前記実施例1−1にて準備した直径20nmの金(Au20)とシリカ(Si20)ナノ粒子および直径100nmの金(Au100)とシリカ(Si100)ナノ粒子(1×1011個)それぞれを170μgのタンパク質を保有した硝子体(vitreous)と微小遠心管(microcentrifuge tube)中で4℃の条件で20rpmの回転を加えて6時間インキュベートした。その後、15,000rpmの条件で20分間遠心分離して沈殿物を獲得し、その後、蒸留水で2回洗浄して、非特異的に結合したタンパク質を除去した。この際、沈殿物は、ガラスナノ粒子およびタンパク質が結合したナノ粒子を含む。これを30μLのLaemmliバッファーに浮遊させ、100℃で3分間加熱して、ナノ粒子とタンパク質の分離を誘導した。その後、15,000rpmの条件で1分間遠心分離して上清液を使用してタンパク質を分析して、各ナノ粒子とコロナを形成した上位20個の硝子体基盤タンパク質を確認し、その結果を図2〜図5に示した。さらに、前記結果を全部総合して、上位20個の硝子体基盤タンパク質を確認し、その結果を図6に示した。

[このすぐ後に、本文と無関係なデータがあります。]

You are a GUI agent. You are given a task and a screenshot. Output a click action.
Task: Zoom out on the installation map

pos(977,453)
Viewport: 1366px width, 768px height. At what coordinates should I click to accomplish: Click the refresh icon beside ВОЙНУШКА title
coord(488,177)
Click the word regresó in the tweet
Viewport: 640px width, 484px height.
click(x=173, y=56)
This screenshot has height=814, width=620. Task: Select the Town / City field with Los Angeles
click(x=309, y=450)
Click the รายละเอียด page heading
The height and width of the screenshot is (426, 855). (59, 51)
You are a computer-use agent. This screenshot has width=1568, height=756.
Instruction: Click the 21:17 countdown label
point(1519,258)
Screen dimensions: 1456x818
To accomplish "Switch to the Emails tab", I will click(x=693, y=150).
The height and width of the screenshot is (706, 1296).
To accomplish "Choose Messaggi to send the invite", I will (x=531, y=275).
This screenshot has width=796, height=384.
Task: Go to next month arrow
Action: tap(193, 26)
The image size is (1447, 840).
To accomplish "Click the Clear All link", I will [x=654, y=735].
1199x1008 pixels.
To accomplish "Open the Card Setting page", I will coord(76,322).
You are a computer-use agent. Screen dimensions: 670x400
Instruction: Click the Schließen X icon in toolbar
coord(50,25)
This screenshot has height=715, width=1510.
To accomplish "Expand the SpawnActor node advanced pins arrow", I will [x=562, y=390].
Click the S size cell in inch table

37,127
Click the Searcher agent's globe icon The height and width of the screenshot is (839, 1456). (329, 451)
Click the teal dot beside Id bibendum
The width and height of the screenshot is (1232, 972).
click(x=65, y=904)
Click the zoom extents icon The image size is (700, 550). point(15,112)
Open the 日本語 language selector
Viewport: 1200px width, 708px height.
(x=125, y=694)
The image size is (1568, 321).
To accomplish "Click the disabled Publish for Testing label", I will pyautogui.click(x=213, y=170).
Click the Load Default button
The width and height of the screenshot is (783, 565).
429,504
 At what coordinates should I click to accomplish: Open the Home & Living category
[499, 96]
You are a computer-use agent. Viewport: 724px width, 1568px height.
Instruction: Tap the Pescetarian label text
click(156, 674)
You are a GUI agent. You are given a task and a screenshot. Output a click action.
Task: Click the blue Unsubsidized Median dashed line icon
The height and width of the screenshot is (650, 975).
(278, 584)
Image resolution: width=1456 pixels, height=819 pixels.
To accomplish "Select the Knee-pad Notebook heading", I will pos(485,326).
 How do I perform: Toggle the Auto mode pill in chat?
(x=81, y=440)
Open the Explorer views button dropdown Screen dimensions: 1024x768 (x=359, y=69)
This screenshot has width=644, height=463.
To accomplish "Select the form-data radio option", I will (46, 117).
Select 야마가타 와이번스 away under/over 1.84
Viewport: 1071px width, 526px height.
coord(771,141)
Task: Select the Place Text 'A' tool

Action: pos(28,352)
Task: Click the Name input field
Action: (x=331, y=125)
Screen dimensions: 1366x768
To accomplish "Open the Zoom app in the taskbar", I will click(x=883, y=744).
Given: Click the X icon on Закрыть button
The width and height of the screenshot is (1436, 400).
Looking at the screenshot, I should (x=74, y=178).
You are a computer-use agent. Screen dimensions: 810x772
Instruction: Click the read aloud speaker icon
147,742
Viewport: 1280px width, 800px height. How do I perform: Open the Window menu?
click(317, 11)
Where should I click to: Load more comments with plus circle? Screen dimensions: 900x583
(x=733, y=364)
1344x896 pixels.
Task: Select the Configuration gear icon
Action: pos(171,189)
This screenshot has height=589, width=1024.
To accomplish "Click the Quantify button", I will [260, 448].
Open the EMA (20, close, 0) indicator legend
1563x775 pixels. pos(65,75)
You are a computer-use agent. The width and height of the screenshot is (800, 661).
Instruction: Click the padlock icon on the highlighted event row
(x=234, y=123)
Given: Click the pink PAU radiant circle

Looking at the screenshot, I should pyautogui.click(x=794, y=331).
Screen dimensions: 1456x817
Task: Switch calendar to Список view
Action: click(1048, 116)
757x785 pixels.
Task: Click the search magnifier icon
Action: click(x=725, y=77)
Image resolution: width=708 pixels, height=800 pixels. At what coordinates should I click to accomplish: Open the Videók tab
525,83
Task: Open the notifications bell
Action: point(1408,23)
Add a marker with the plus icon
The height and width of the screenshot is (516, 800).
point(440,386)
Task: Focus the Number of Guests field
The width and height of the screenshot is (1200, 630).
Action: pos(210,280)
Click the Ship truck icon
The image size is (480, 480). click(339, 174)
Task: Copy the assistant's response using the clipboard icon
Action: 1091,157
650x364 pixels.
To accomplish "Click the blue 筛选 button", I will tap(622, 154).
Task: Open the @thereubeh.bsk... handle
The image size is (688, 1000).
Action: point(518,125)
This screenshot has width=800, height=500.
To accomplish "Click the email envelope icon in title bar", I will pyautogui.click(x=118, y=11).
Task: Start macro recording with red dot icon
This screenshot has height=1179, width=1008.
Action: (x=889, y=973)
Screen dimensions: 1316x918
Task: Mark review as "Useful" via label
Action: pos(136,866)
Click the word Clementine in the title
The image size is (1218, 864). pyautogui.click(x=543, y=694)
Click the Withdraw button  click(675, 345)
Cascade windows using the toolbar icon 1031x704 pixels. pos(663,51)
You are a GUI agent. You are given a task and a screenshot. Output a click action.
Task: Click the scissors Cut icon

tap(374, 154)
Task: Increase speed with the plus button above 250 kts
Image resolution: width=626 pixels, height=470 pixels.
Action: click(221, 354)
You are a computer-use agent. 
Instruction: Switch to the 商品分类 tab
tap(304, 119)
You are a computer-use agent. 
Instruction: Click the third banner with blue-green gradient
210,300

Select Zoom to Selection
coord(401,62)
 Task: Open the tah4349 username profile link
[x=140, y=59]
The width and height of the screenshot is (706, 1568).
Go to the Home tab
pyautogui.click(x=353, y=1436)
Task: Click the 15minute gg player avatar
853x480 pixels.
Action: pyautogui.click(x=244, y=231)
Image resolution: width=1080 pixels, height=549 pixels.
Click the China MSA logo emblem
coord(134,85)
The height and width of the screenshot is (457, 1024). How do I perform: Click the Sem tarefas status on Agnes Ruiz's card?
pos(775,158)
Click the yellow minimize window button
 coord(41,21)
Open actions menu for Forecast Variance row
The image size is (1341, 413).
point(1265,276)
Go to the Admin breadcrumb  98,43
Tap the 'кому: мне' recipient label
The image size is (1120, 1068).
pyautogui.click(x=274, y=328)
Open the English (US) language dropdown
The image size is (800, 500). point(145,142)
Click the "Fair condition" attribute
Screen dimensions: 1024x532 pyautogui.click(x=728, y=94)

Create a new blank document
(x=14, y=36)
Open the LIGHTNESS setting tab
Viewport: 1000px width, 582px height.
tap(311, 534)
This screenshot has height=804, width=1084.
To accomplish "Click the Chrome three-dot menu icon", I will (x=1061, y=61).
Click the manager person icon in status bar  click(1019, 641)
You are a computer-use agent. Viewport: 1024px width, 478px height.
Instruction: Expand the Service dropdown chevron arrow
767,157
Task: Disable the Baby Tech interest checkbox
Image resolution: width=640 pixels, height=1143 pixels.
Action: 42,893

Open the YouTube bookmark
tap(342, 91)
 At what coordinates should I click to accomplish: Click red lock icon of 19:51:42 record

前記実施例1−2により確認された上位5個の硝子体基盤タンパク質がそれぞれ50ng、25ng、25ng、25ngおよび25ngからなる合計150ngのタンパク質(SALVAR complex)を準備し、1×109個のナノ粒子と4℃で20rpmの回転を加えて1時間インキュベートして、ナノ粒子−硝子体基盤タンパク質複合体を形成した。
金およびシリカナノ粒子の場合、水または細胞培養液で血管内皮細胞成長因子と結合する現象が知られているところ、このようなナノ粒子と比較する時、本発明によるナノ粒子−硝子体基盤タンパク質複合体が水または細胞培養液で血管内皮細胞成長因子と効果的に結合するか否かを確認するために、下記のように実験を行った。
水でナノ粒子に血管内皮細胞成長因子を結合させる場合と、ナノ粒子−硝子体基盤タンパク質複合体に血管内皮細胞成長因子を結合させる場合とを比較し、当該実験に対する概略的な過程を図7に示した。
硝子体内でナノ粒子に血管内皮細胞成長因子を結合させる場合と、ナノ粒子−硝子体基盤タンパク質複合体に血管内皮細胞成長因子を結合させる場合とを比較し、当該実験に対する概略的な過程を図8に示した。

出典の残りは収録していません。